The problem is that the next item looked at is 1 and the value 2 is skipped.

> I also tried a bit unrealistic case.
>
> create table abcdefgh(a int, b int, c int, d int, e int, f int, g int, h int);
>
> insert into abcdefgh select a,b,c,d,e,f,g,h from
> generate_series(1,7) a,
> generate_series(1,7) b,
> generate_series(1,7) c,
> generate_series(1,7) d,
> generate_series(1,7) e,
> generate_series(1,7) f,
> generate_series(1,7) g,
> generate_series(1,7) h;
>
> explain analyze select count(*) over (order by a),
> row_number() over (partition by a order by b) from abcdefgh order by a,b,c,d,e,f,g,h;
>
> In patch version

>   Execution Time: 82748.789 ms

> In Master

>   Execution Time: 71172.586 ms

> Patch version sort took around 15 sec, whereas master sort took ~2 + 46
> = around 48 sec


> Maybe I am interpreting it wrong but still wanted to bring this to notice.
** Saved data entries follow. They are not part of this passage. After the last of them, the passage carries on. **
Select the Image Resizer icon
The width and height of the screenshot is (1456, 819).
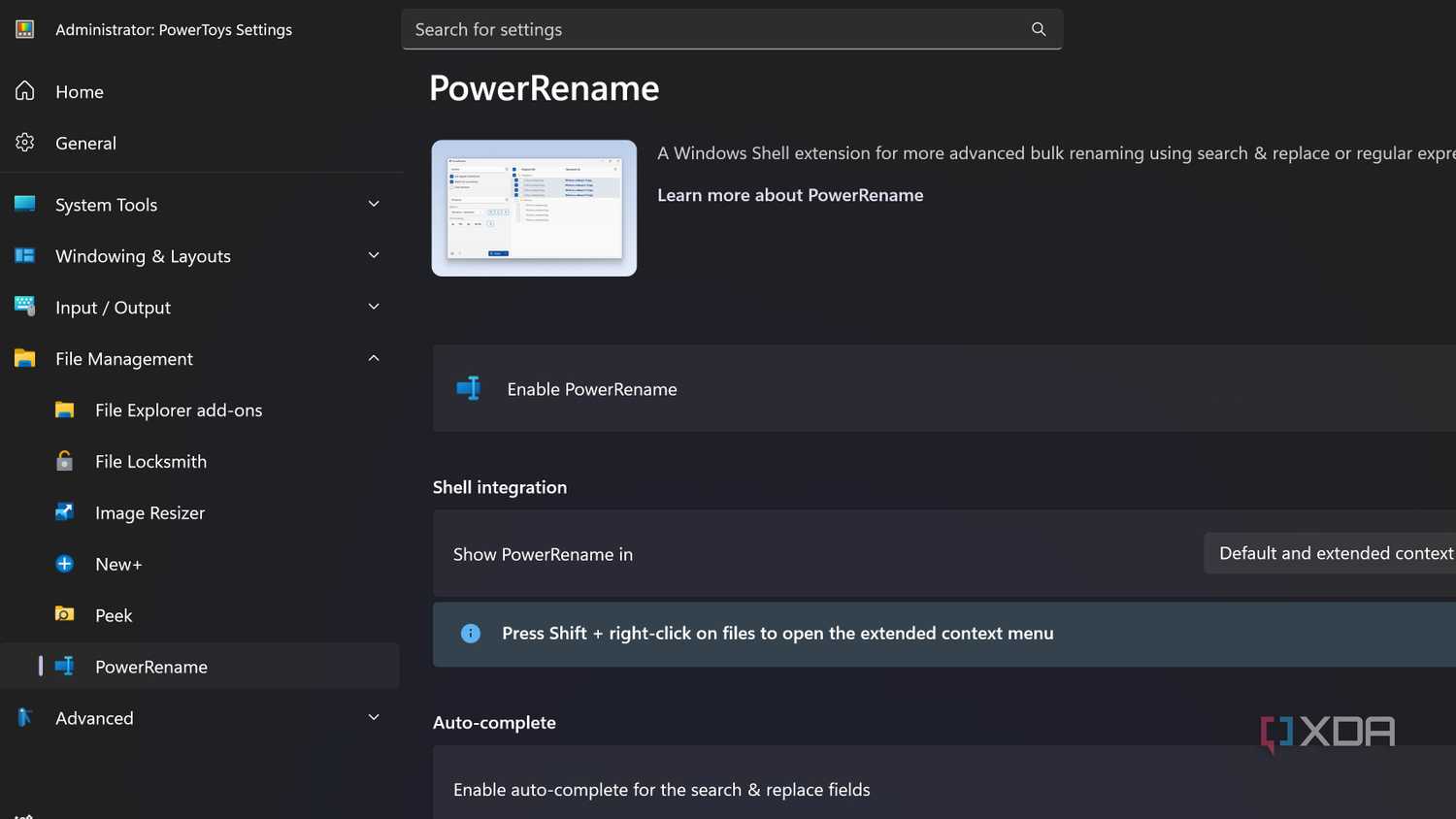(64, 512)
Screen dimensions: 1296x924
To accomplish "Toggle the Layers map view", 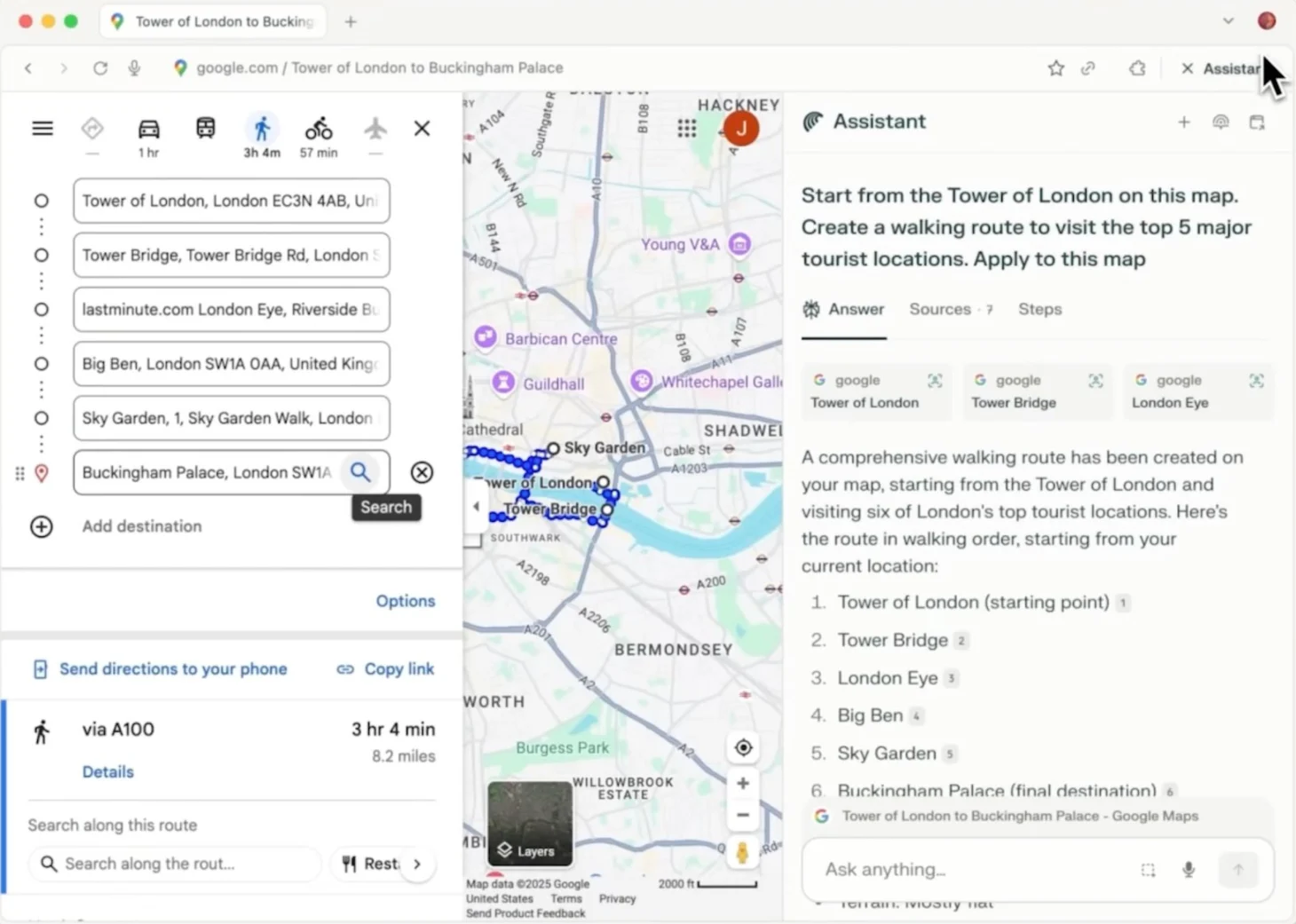I will coord(529,824).
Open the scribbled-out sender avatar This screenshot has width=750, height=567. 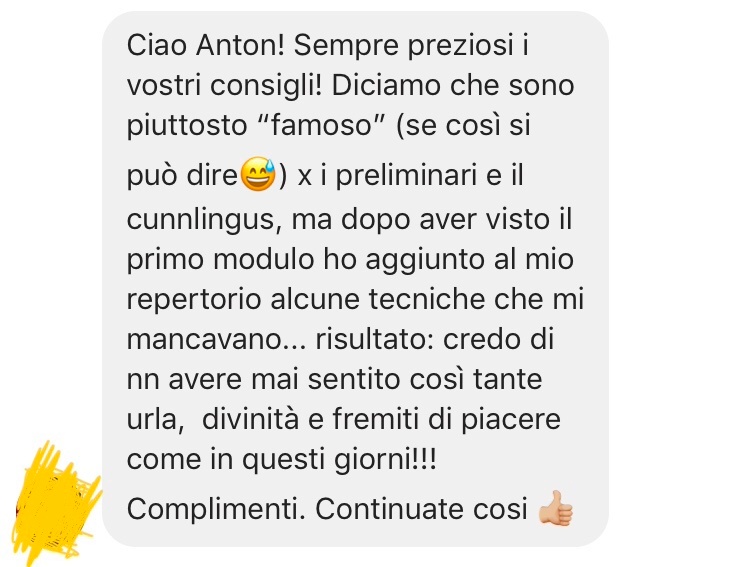56,500
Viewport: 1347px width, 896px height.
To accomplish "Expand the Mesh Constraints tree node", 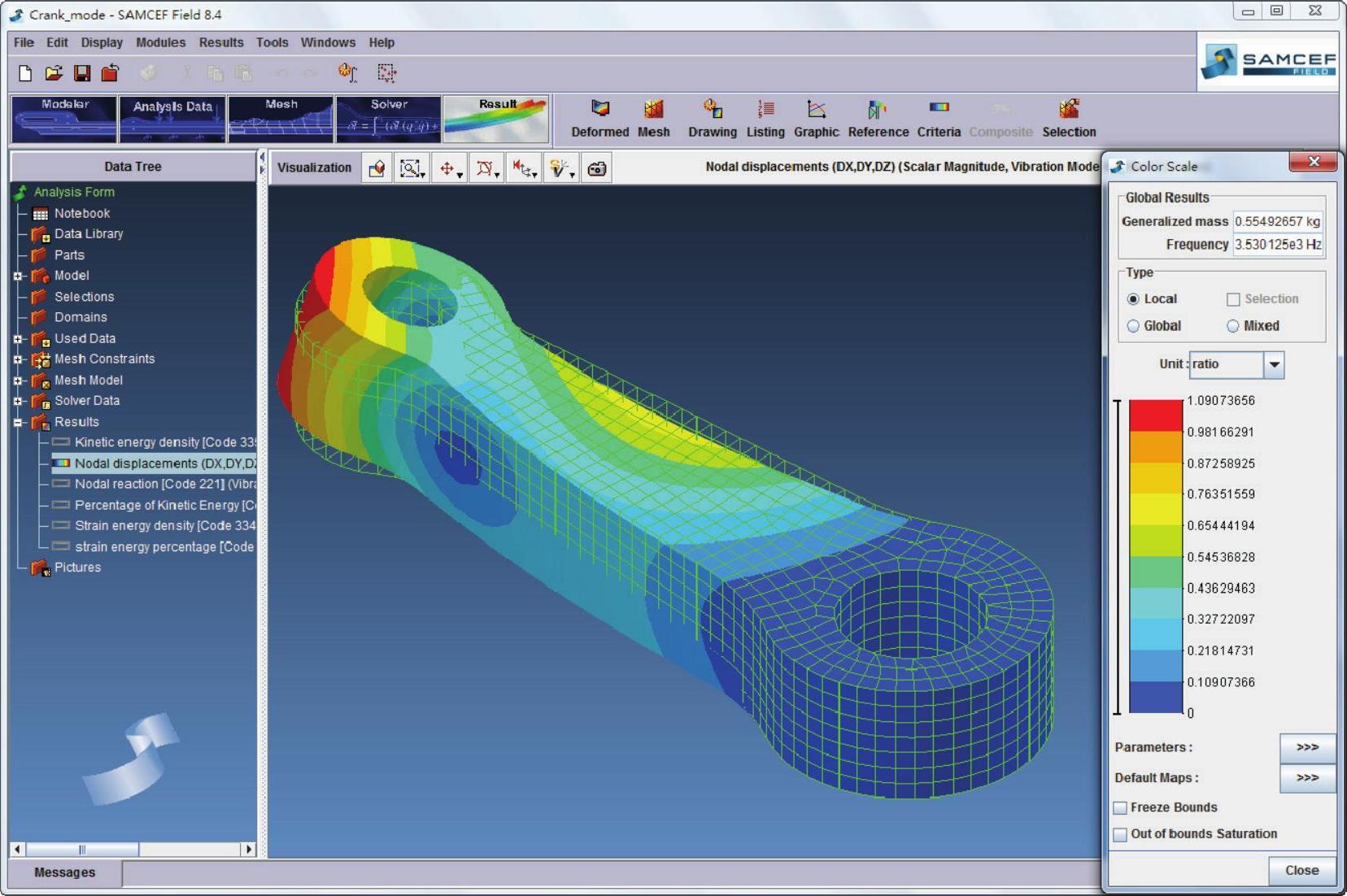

I think you are misinterpreting the results, but the main point
remains - it's slower.  The explain analyze timing shows the time
between outputting the first row and the last row. For sort, there's a
lot of work that needs to be done before you output the first row.

I looked into this a bit further and using the same table as you, and
the attached set of hacks that adjust the ORDER BY path generation to
split a Sort into a Sort and Incremental Sort when the number of
pathkeys to sort by is > 2.

work_mem = '1GB' in all cases below:

I turned off the timing in EXPLAIN so that wasn't a factor in the
results. Generally having more nodes means more timing requests and
that's got > 0 overhead.

explain (analyze,timing off) select * from abcdefgh order by a,b,c,d,e,f,g,h;

7^8 rows
Master: Execution Time: 7444.479 ms
master + sort_hacks.diff: Execution Time: 5147.937 ms

So I'm also seeing Incremental Sort - > Sort faster than a single Sort
for 7^8 rows.

With 5^8 rows:
master: Execution Time: 299.949 ms
master + sort_hacks: Execution Time: 239.447 ms

and 4^8 rows:
master: Execution Time: 62.596 ms
master + sort_hacks: Execution Time: 67.900 ms

So at 4^8 sort_hacks becomes slower.  I suspect this might be to do
with having to perform more swaps in the array elements that we're
sorting by with the full sort.  When work_mem is large this array no
longer fits in CPU cache and I suspect those swaps become more costly
when there are more cache lines having to be fetched from RAM.

I think we really should fix tuplesort.c so that it batches sorts into
about L3 CPU cache-sized chunks in RAM rather than trying to sort much
larger arrays.

I'm just unsure if we should write this off as the expected behaviour
of Sort and continue with the patch or delay the whole thing until we
make some improvements to sort.  I think more benchmarking is required
so we can figure out if this is a corner case or a common case. On the
other hand, we already sort WindowClauses with the most strict sort
order first which results in a full Sort and no additional sort for
subsequent WindowClauses that can make use of that sort order.  It
would be bizarre to reverse the final few lines of common_prefix_cmp
so that we sort the least strict order first so we end up injecting
Incremental Sorts into the plan to make it faster!